■ **Instructions to follow**:
Continue the web page on Florida DSCR loans for rental property investors, picking up after its final line.

■ **Document section**:
★ ★ ★ ★ ★ ★ ★
Belcanto Capital offers long-term debt service coverage ratio (DSCR) loans to real estate investors who wish to grow their rental property portfolio in Florida. A DSCR loan is mainly based on the value/cash flow of the property and not the income/assets of the borrower. It’s a perfect part of the BRRRR strategy – use a DSCR loan for a cash-out refinance after rehab.

Florida Real Estate DSCR Loans for Investors

Florida Areas Served

Any investment property in an urban or suburban setting in the state may potentially qualify for a DSCR loan. These are the most common markets:

  • Orlando
  • Jacksonville
  • Tampa/St. Petersburg
  • Miami (South Florida)

Basic DSCR Loan Terms

  • Property types: residential 1-8 units
  • Loan amounts from $75,000
  • 80% LTV purchase/75% Cashout
  • 30-year fixed or 5/7/10 ARM (I/O)
★ ★ ★ ★ ★ ★ ★
■ **Raw data**:
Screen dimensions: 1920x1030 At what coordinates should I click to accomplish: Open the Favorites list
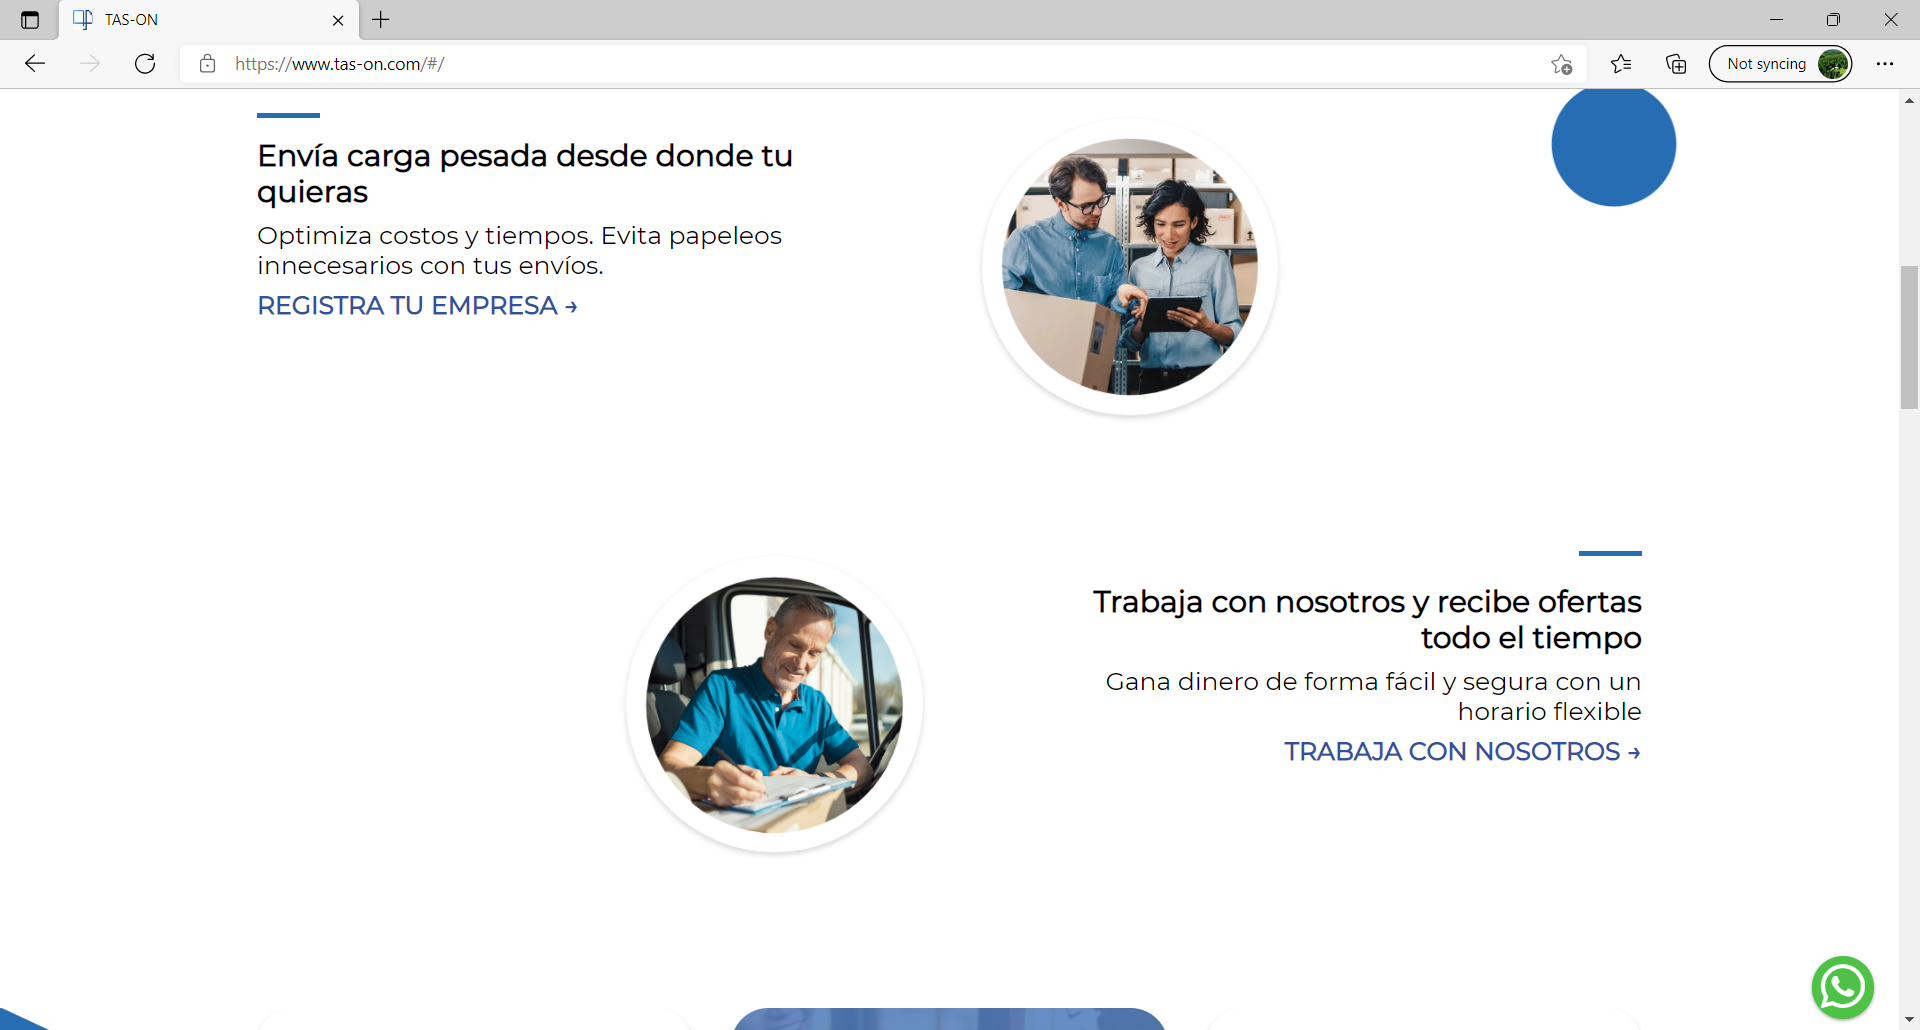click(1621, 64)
★ ★ ★ ★ ★ ★ ★
■ **Result**:
  • Rates from 6.5%
  • Minimum FICO 660
  • No income verification
  • Low fees and costs

DSCR Ratio = Rental Income / (Principal + Interest + Taxes + Insurance)

What is a DSCR Loan for a Real Estate Investor?

A DSCR loan is perfect for the real estate investor who wants to grow his or her portfolio of investment properties. It is based on the rental income of the property and not the personal income/assets of the borrower. Short for Debt-Service Coverage Ratio, a DSCR loan is perfect for investors who want to scale up their real estate investing business. Usually held in a business entity such as an LLC, the DSCR loan will not count against the personal debt (DTI) ratios of the borrower. Also, even though there is a personal guarantee normally given on the DSCR loan, it will not report to personal credit so long as the loan is paid and maintained in good standing.

How Does a Borrower Qualify for a DSCR Loan?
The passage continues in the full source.